**DESCRIPTION OF THE TASK**.
Output the lines from the one containing "Where should I click to: Click" through the last line of the material below, exactly; please do not include pictures.

**GIVEN RECORDS**.
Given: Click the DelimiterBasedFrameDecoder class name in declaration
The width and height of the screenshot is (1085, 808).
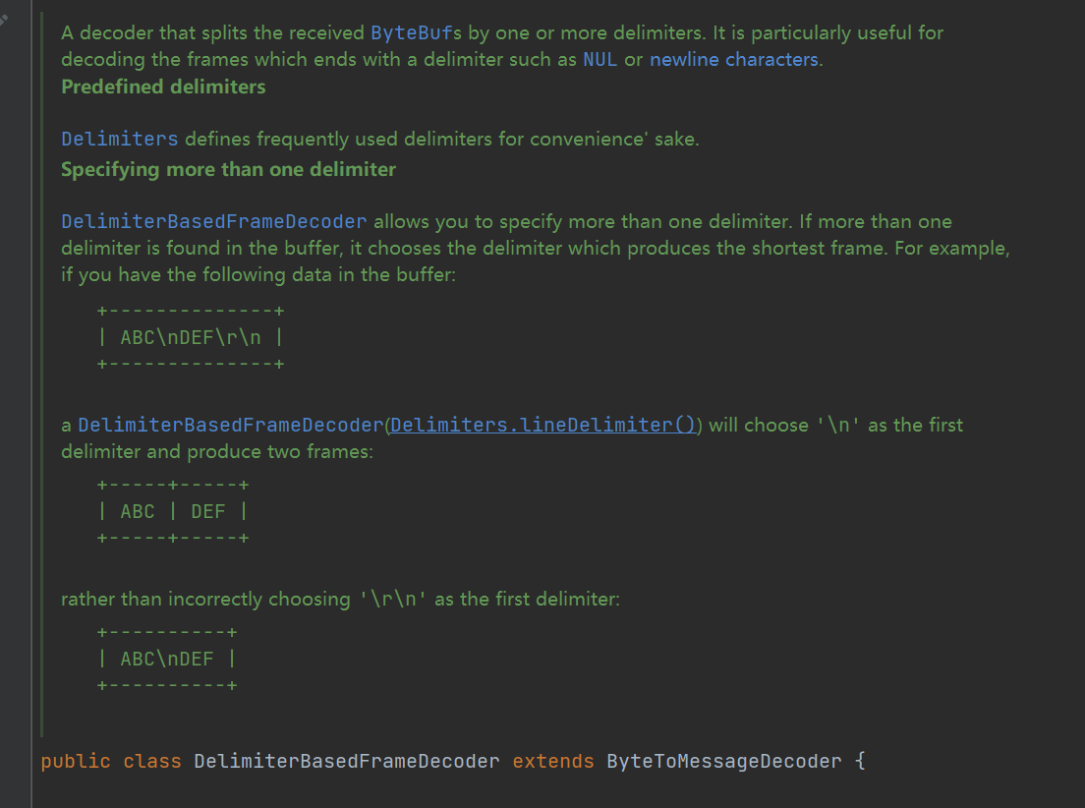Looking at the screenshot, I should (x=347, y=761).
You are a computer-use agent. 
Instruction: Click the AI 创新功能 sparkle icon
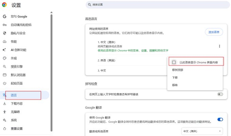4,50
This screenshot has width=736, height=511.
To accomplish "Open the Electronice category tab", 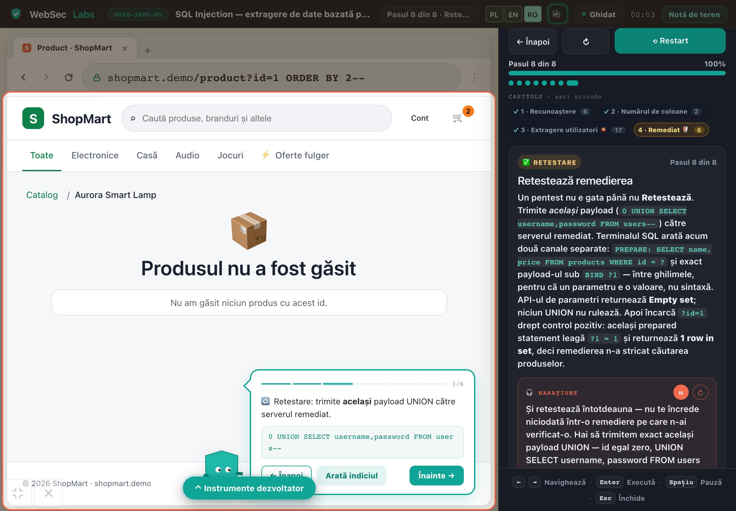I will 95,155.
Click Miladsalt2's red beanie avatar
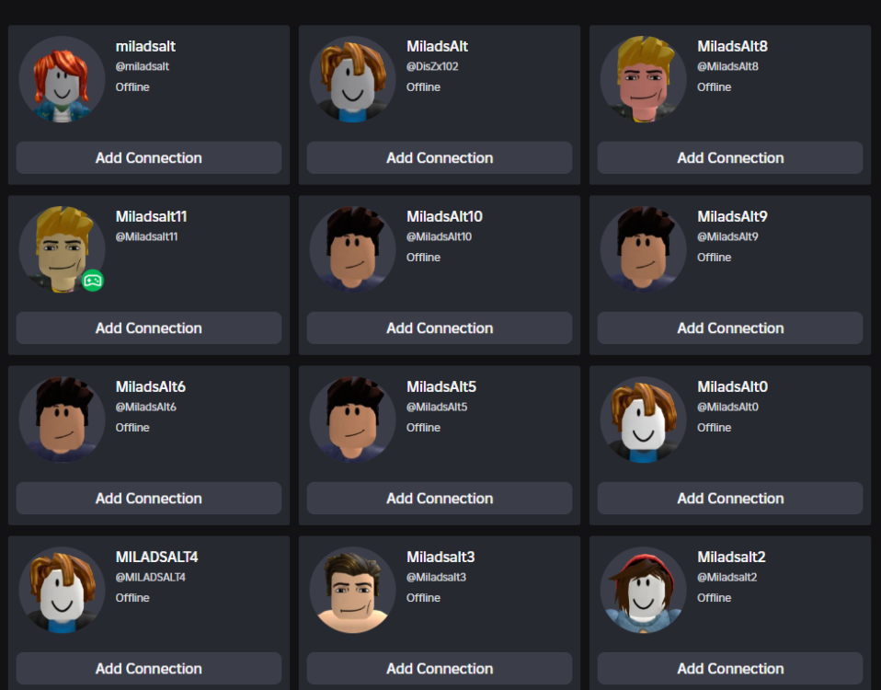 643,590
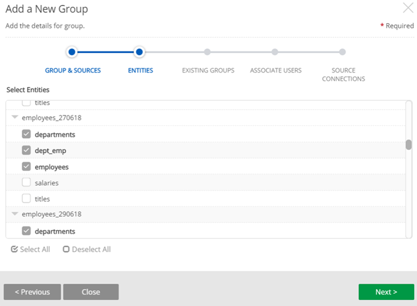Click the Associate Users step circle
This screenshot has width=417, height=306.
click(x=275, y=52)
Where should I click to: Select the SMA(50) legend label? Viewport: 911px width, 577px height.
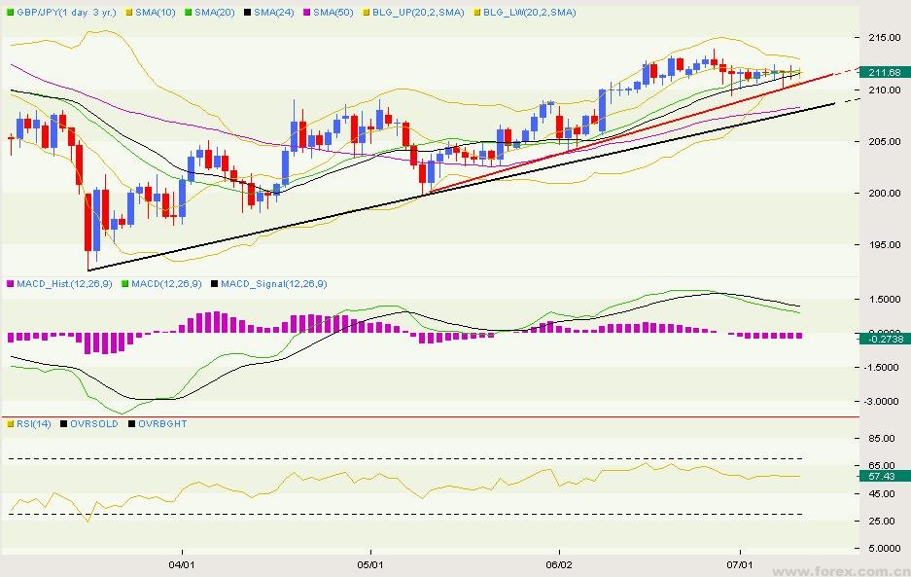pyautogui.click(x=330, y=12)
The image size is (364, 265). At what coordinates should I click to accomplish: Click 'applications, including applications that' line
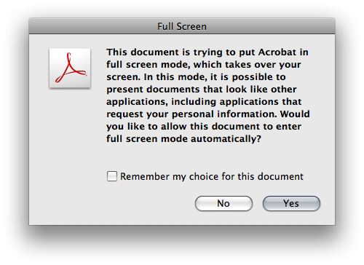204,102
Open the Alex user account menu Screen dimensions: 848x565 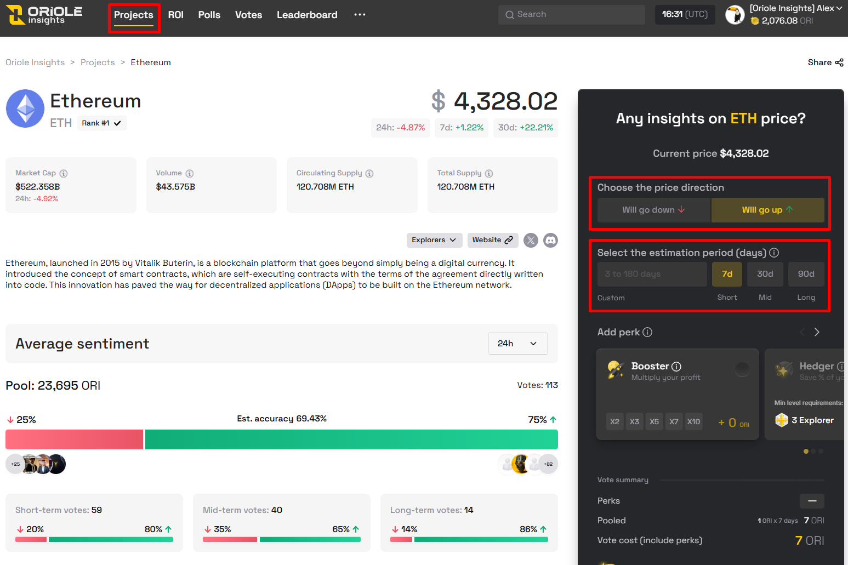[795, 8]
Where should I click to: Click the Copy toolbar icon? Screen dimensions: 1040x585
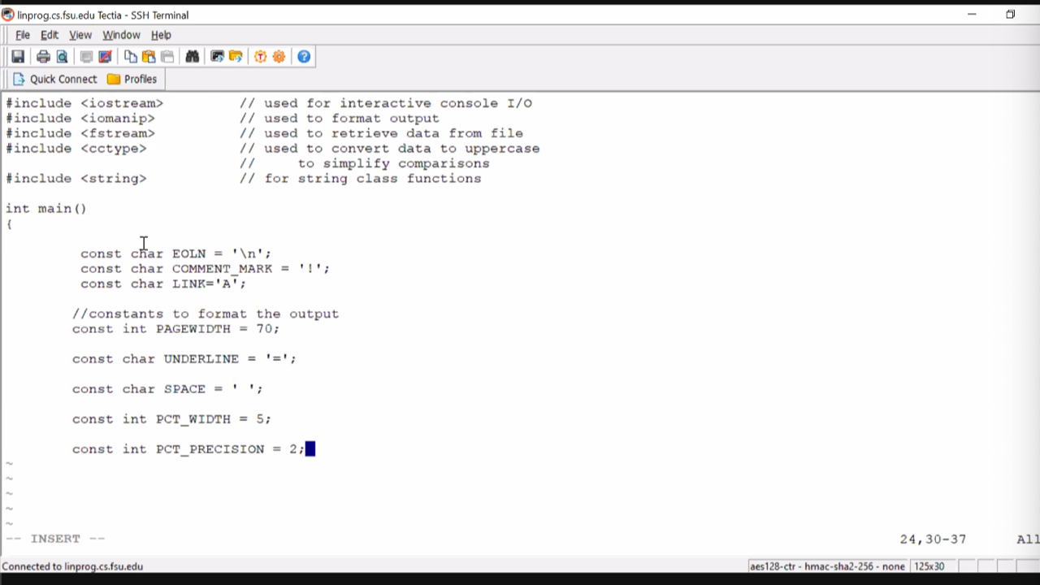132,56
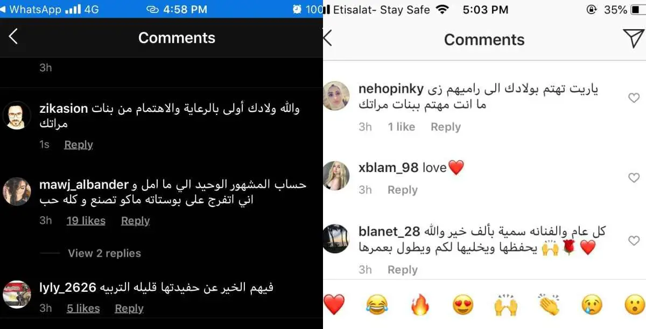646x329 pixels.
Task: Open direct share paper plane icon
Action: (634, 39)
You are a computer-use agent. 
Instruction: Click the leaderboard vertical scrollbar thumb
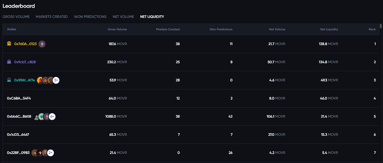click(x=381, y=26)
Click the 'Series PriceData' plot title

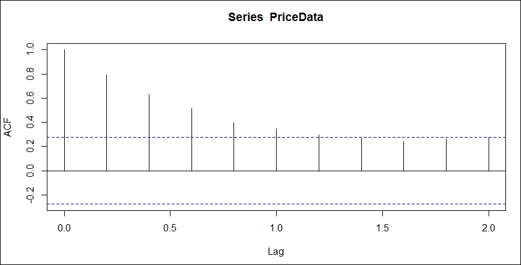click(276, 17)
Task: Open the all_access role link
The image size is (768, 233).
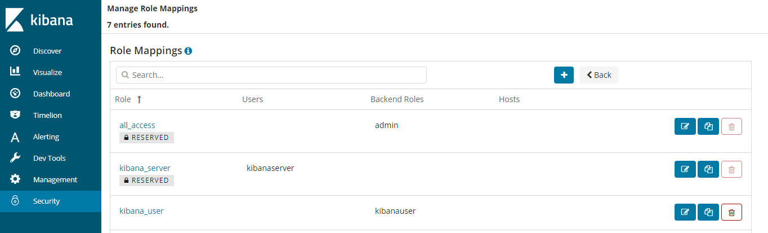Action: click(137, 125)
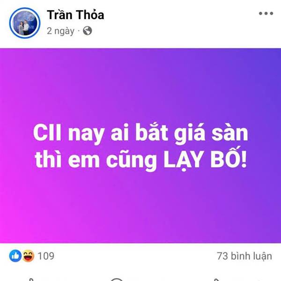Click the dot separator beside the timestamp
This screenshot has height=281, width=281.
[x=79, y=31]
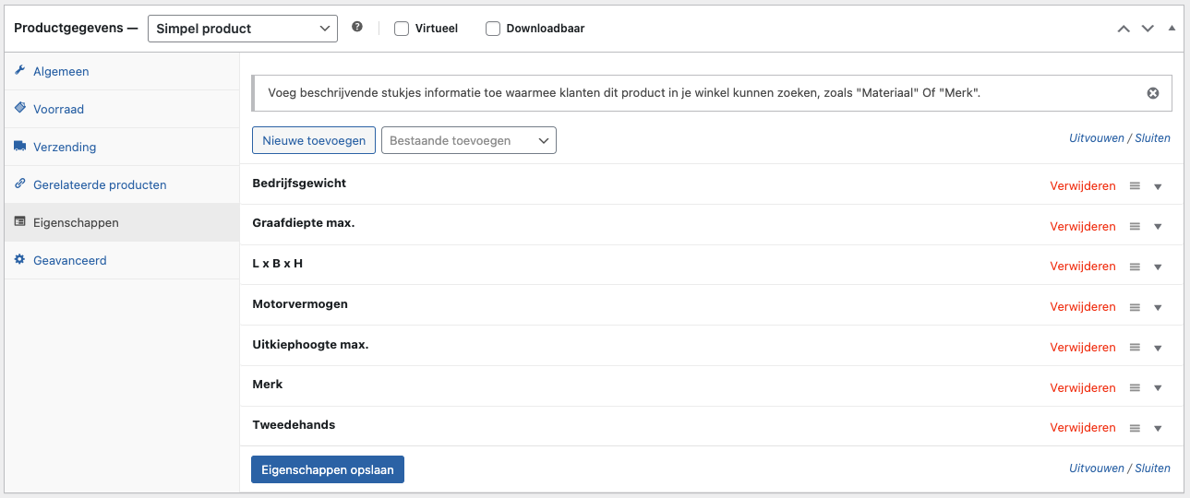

**EXERCISE RESPONSE**.
Where should I click to: Click the Copy toolbar icon? Screen dimensions: 1040x585
132,56
646x329 pixels.
Task: Open direct share paper plane icon
Action: (634, 39)
You are a computer-use agent. 
Instruction: Click the leaderboard vertical scrollbar thumb
click(x=381, y=26)
Click the 'Series PriceData' plot title

click(276, 17)
Task: Open the all_access role link
The image size is (768, 233).
Action: click(137, 125)
Click the dot separator beside the timestamp
This screenshot has height=281, width=281.
[x=79, y=31]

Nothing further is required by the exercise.